> **TANTANGAN**
1 – Dalam teks tentang ijtihad, ubah paragraf yang diawali "Ijtihad secara bahasa berarti" menjadi daftar poin yang lebih ringkas. Fakta-fakta utamanya harus tetap dipertahankan.
2 – Salin kata demi kata baris-baris dalam catatan, dimulai dari baris yang memuat "You are a GUI" dan berlanjut sampai baris yang memuat "This screenshot has height=819, width=1456.". Kedua baris itu ikut disalin.

Welcome


Click here for Myspace Layouts

Selasa, 13 Januari 2009

Ijtihad

1. Pengertian Ijtihad
Berikut ulasan singkat tentang ijtihad yang dikutip dari Syarh Ushul Sittah, Syaikh Muhammad bin Shalih Al-Utsaimin
Ijtihad
Ijtihad secara bahasa berarti mengerahkan kesungguhan untuk memecahkan sesuatu perkara. Secara istilah artinya mengerahkan kesungguhan untuk menemukan hukum syar'i atau sebuah usaha yang sungguh-sungguh, yang sebenarnya bisa dilaksanakan oleh siapa saja yang sudah berusaha mencari ilmu untuk memutuskan suatu perkara yang tidak dibahas dalam Al-Qur’an maupun hadis dengan syarat menggunakan akal sehat dan pertimbangan matang.

> **KUMPULAN DATA**
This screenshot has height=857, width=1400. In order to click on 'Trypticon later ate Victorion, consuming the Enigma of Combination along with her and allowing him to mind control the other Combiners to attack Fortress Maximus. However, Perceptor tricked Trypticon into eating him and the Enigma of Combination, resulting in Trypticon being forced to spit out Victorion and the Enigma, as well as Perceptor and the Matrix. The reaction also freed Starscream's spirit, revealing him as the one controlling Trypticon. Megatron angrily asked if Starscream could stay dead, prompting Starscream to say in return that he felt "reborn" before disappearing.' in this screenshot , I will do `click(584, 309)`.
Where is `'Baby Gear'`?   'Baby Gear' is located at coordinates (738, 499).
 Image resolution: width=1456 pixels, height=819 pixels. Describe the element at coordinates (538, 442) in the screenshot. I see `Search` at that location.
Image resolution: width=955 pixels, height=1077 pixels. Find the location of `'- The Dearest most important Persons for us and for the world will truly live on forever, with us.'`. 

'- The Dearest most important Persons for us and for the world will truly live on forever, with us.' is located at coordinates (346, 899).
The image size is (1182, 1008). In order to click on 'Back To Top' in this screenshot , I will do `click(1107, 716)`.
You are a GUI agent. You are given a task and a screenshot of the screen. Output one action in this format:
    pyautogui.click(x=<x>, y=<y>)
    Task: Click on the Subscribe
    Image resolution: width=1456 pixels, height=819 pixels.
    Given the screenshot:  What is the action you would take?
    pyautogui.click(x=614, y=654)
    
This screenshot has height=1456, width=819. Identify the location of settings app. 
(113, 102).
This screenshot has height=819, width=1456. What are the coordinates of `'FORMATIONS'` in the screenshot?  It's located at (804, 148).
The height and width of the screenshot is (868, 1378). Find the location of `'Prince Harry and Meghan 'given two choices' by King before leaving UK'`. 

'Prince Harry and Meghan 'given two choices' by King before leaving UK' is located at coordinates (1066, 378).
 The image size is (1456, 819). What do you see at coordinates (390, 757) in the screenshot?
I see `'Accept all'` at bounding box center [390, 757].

> **JAWABAN TUGAS**
1 –
- Secara bahasa, ijtihad berarti mengerahkan kesungguhan untuk memecahkan suatu perkara.
- Secara istilah, ijtihad berarti mengerahkan kesungguhan untuk menemukan hukum syar'i. Ijtihad adalah usaha sungguh-sungguh untuk memutuskan perkara yang tidak dibahas dalam Al-Qur'an maupun hadis.
- Usaha ini bisa dilakukan oleh siapa saja yang sudah berusaha mencari ilmu.
- Syaratnya adalah menggunakan akal sehat dan pertimbangan matang.

2 –
You are a GUI agent. You are given a task and a screenshot of the screen. Output one action in this format:
    pyautogui.click(x=<x>, y=<y>)
    Task: Click on the Subscribe
    Image resolution: width=1456 pixels, height=819 pixels.
    Given the screenshot:  What is the action you would take?
    pyautogui.click(x=614, y=654)
    
This screenshot has height=1456, width=819. Identify the location of settings app. 
(113, 102).
This screenshot has height=819, width=1456. What are the coordinates of `'FORMATIONS'` in the screenshot?  It's located at (804, 148).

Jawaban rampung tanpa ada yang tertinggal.